Hande'ye elimle masaya oturmasını işaret ettim. Rahatsız bir şekilde sandalyeyi çekti ve oturdu. Onun karşısına geçerek yerimi aldim ve konuşmayı aklımda olcerken bogazimi temizleyip konuya girmeye hazirlandim.
Hande, elindeki çantayı masaya koydu ve ellerini birleştirerek bana bakmaya devam etti.
"Sizi dinliyorum,"
"Berk"
"Berk Bey"
"Bakın Hande Hanım. Burcu'nun durumu için iç açıcı haberler veremeyeceğim ne yazık ki"
"N-ne?"
"Sadece dinleyin, lütfen"
Hande, beni başıyla onayladı ve bende devam ettim.
"Burcu'nun durumu iyi değil. Bunu söylemek çok zor ama..O artık..Yuruyemeyecek"
"Ne?! Ne diyorsun sen doktor?!"
"Sakin olun lütfen"
"Öğrenince mahvolur o,"
"Öğrendi"
Hande, bana alev saçan gözleriyle bakmaya başladı. Birden ayağa kalktı ve yanıma geldi. Bende ayaga kalktım ve karşısında durdum.
"Nasıl söylersiniz bunu, ona!"
"Kendisi çok ısrar etti. Aksi halde bende söylemek istemezdim!!"
Hande'yi kollarından tuttum.
"Bakın Hande Hanım. Şuan Burcu'nun yanında olan tek kişi sizsiniz. Sizin güçlü olmanız gerek ki o, kendini daha iyi hissetsin"
Hande, dolan gözlerinden yaşların akmamasi için direnirken kollarını beden çekti.
"Tamam. Güçlü olmaya gayret göstereceğim. Ama kızı? O yanında yok mu?"
"Burcu'ya bunu yapan şerefsiz kaçırmış kızını"
"N-ne? Nasıl ya?"
"Şuan her yerde onu arıyorlar ama merak etmeyin"

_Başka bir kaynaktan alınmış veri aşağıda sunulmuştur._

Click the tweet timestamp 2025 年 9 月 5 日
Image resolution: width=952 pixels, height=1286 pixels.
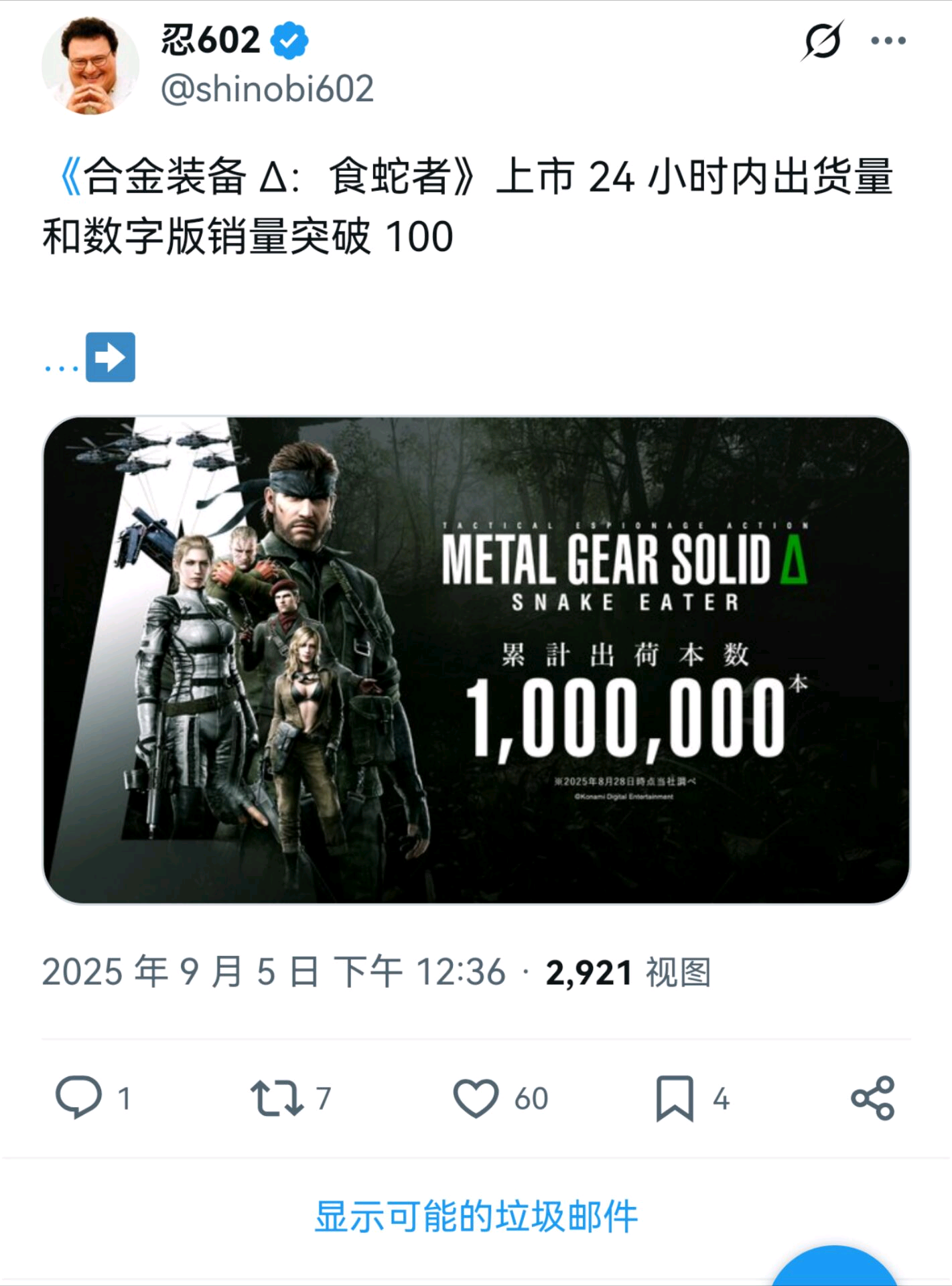click(181, 972)
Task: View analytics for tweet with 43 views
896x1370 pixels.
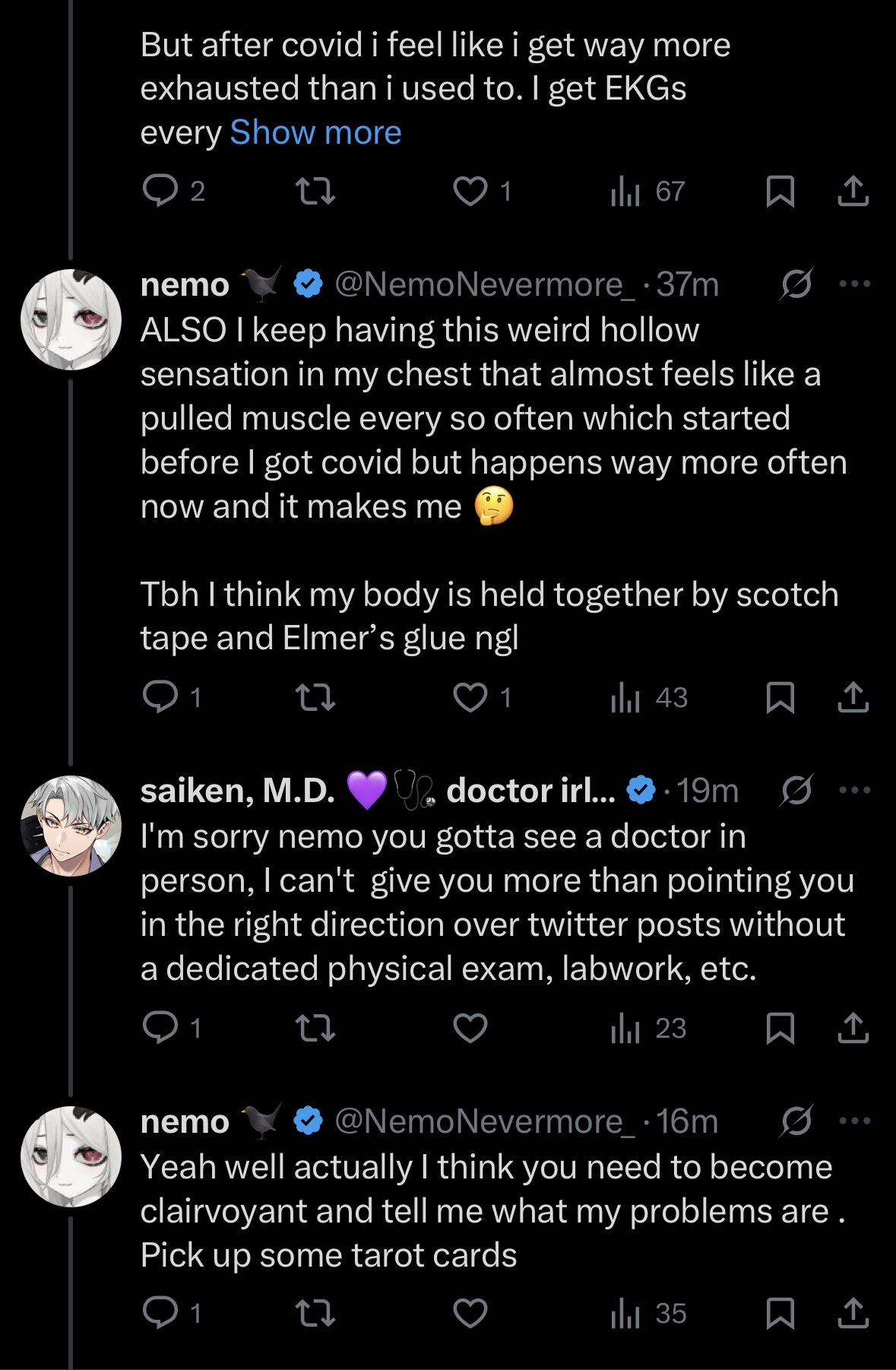Action: tap(648, 697)
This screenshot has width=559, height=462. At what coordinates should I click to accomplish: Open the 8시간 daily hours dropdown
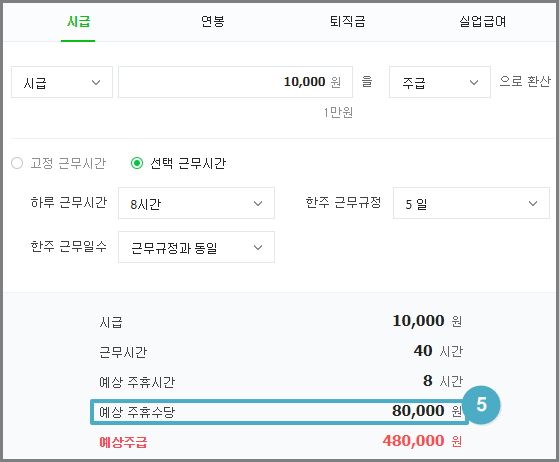point(196,203)
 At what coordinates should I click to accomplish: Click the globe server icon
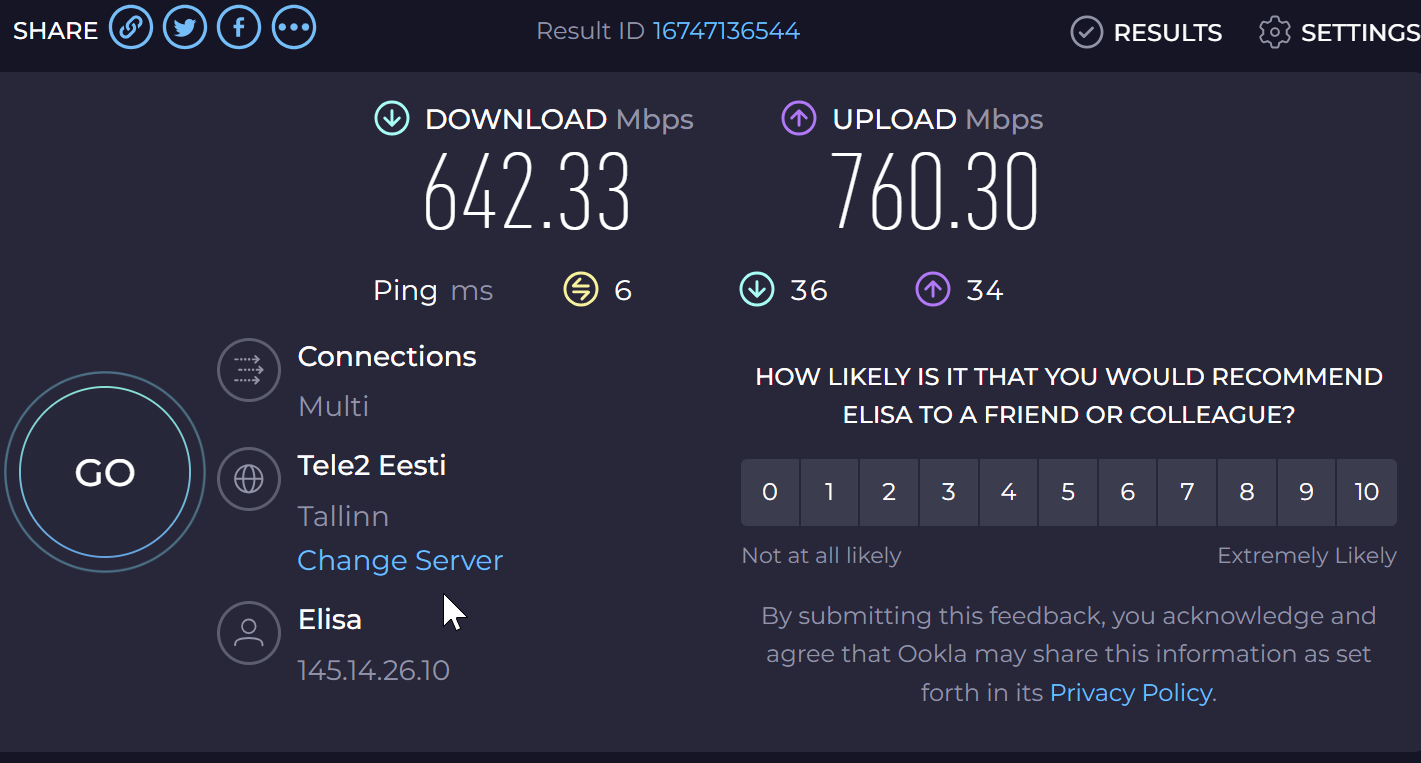point(249,479)
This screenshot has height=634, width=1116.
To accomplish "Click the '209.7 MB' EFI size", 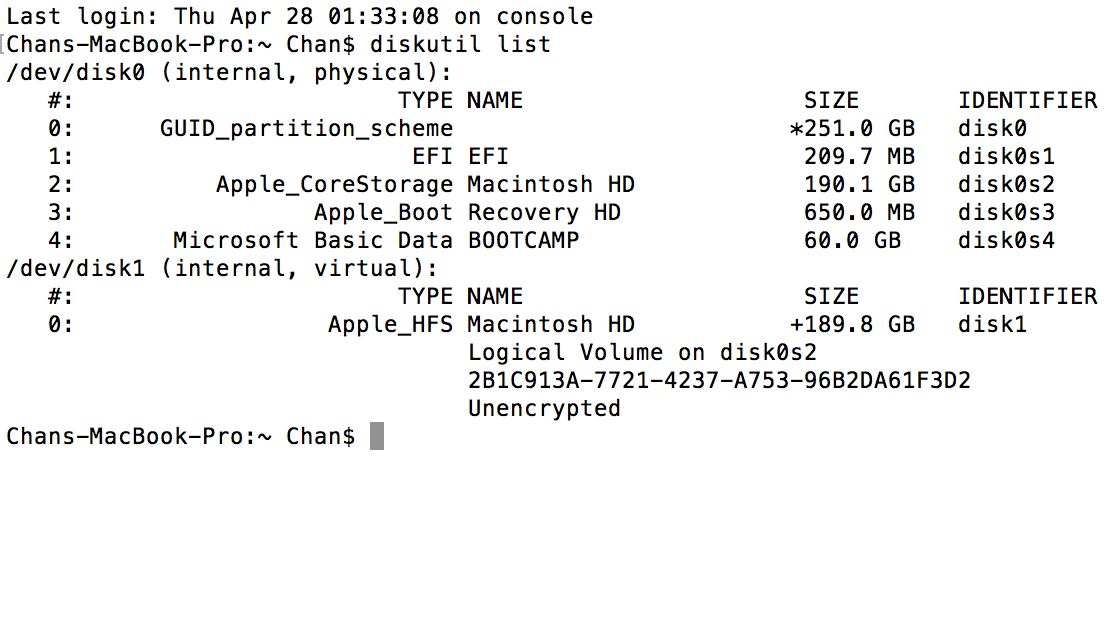I will click(859, 157).
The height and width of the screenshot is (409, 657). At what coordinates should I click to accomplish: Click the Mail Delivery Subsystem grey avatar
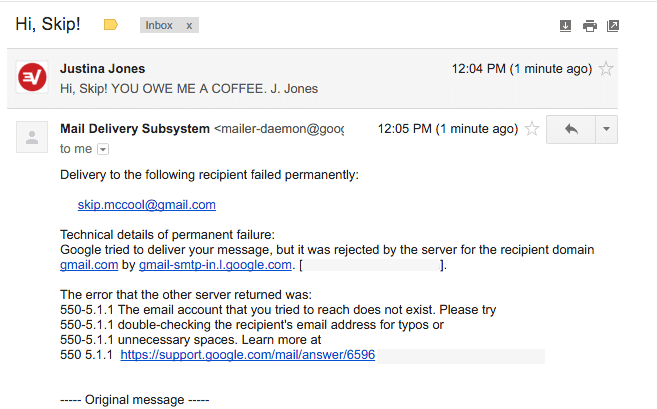tap(32, 138)
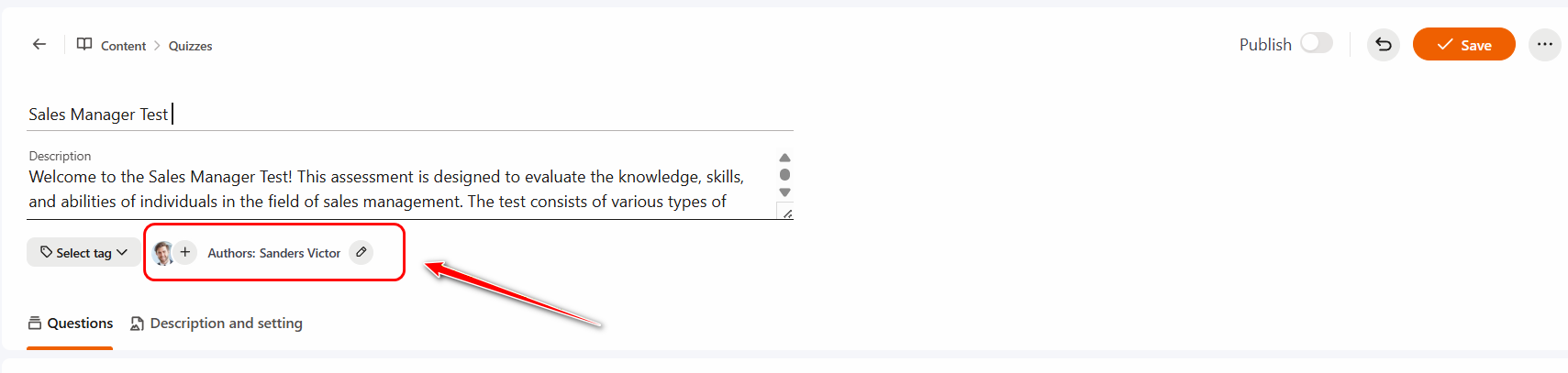Go to Quizzes breadcrumb link
This screenshot has height=373, width=1568.
pos(190,46)
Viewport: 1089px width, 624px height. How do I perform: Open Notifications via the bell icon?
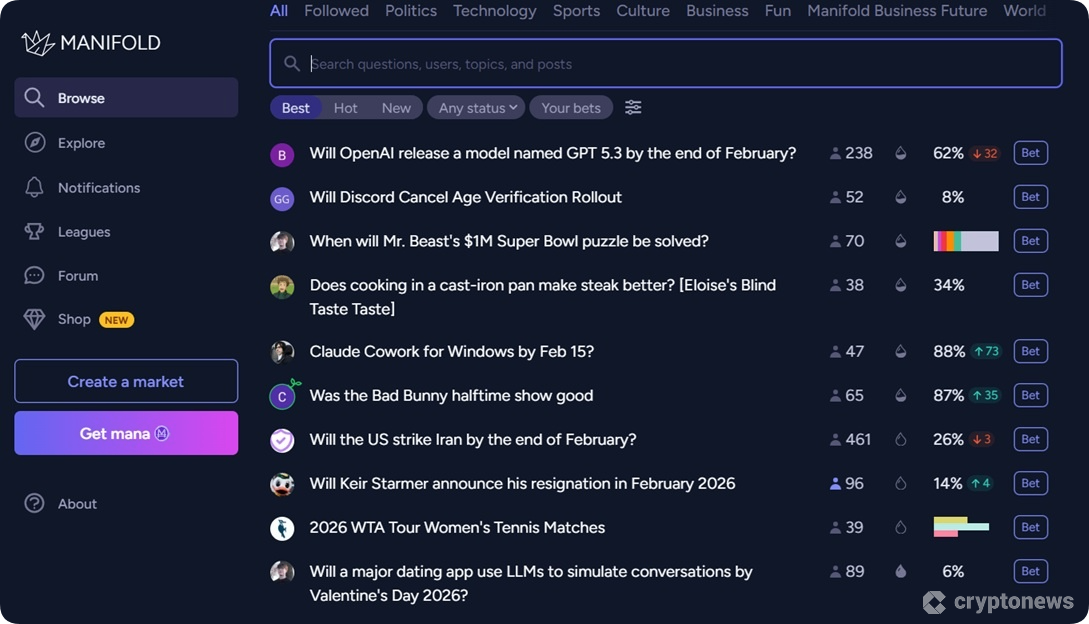pos(35,187)
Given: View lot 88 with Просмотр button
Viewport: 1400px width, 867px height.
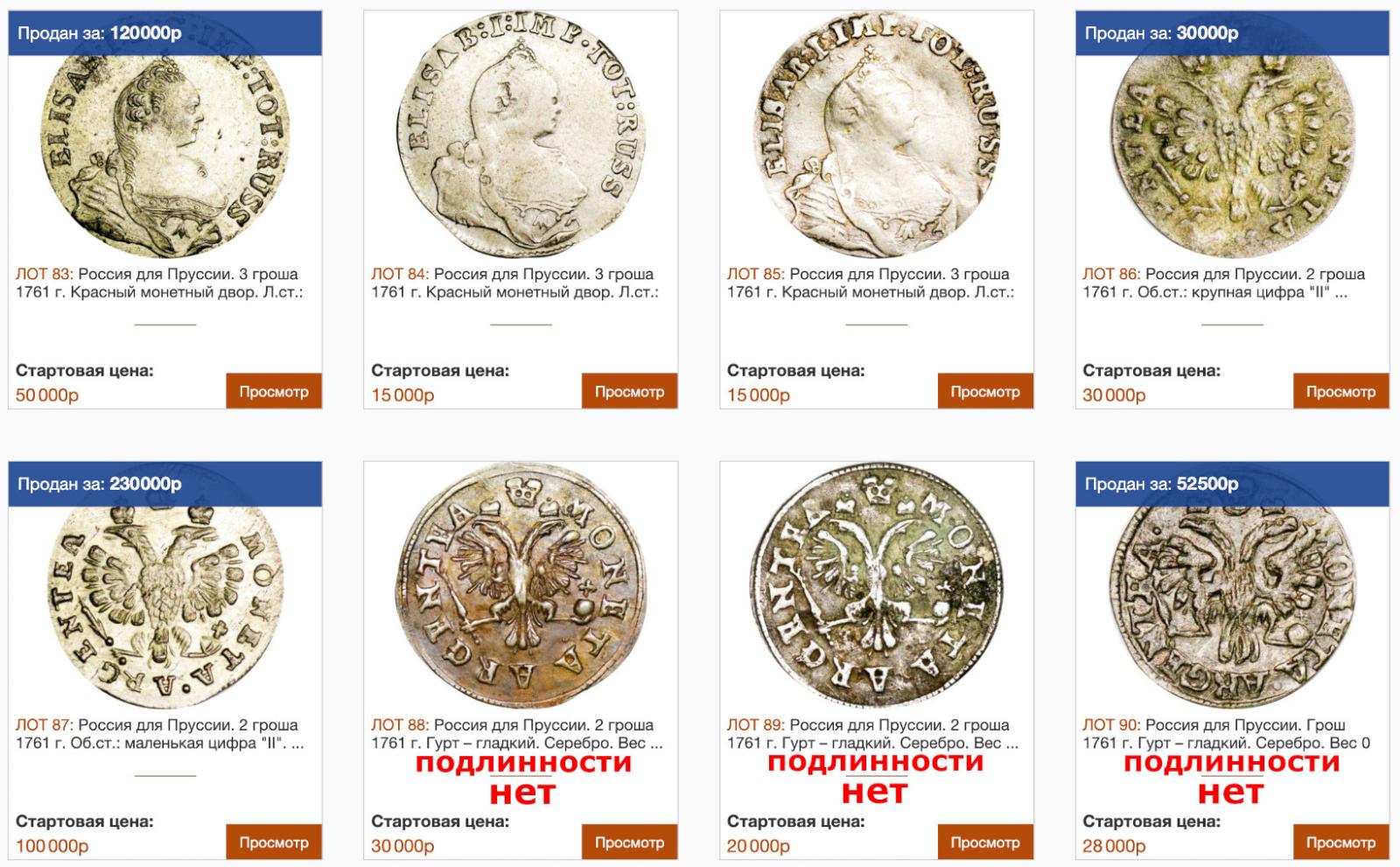Looking at the screenshot, I should tap(629, 843).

"Burcu'yu görebilir miyim? Lütfen"
Biraz düşündüm. Bu iyi mi olurdu yoksa kötü mü bilmiyordum ama Burcu'nun yanında birinin olması gerekiyordu.
"Tamam. Gorebilirsin. Hatta yanında kal"
"Çok sağolun"
Hande hemen çantasını aldı ve koşarak gitti.
Burcu
Kapının açılmasıyla gözyaşlarımı hızla sildim ve uyuyor numarası yapmaya başladım. Şuan Berk'in o konuşmalarını dinlemek hiç mi hiç istemiyordum. Kafam daha fazla karışıyor ve ben düşüncelerimin içinde daha da fazla boguluyordum.
Kapı açıldı ve kapandı. Ayak sesleri gittikçe yükseldi. Yatağın kenarına sandalye çekildi.
"Burcu,"
Ama bu Berk değildi. Bu...Hande'ydi.
"Canım arkadaşım benim. Uyan hadi. Konuşalım seninle"
Gözlerimi açmak istiyordum ama cesaret edemiyordum.
"Duyar duymaz geldim buraya. Çok korktum"
Elleriyle elimi tuttu ve kısık bir sesle bir şey söyledi.
"Gerçi korktuğum gibi de olmuş"
Öğrenmişti. O da biliyordu.
"Nasıl yapar sana böyle bir şeyi? Aklım almıyor. Sanki sana çektirdikleri yetmedi!"
Beni en iyi anlayan kişi Hande'ydi. Buna ufacık bir şüphe bile duymuyordum.
"Senin için çok zor biliyorum. Yikildin. Ama ben, senin icin güçlü olacağım. Seni ben toparlayacagim"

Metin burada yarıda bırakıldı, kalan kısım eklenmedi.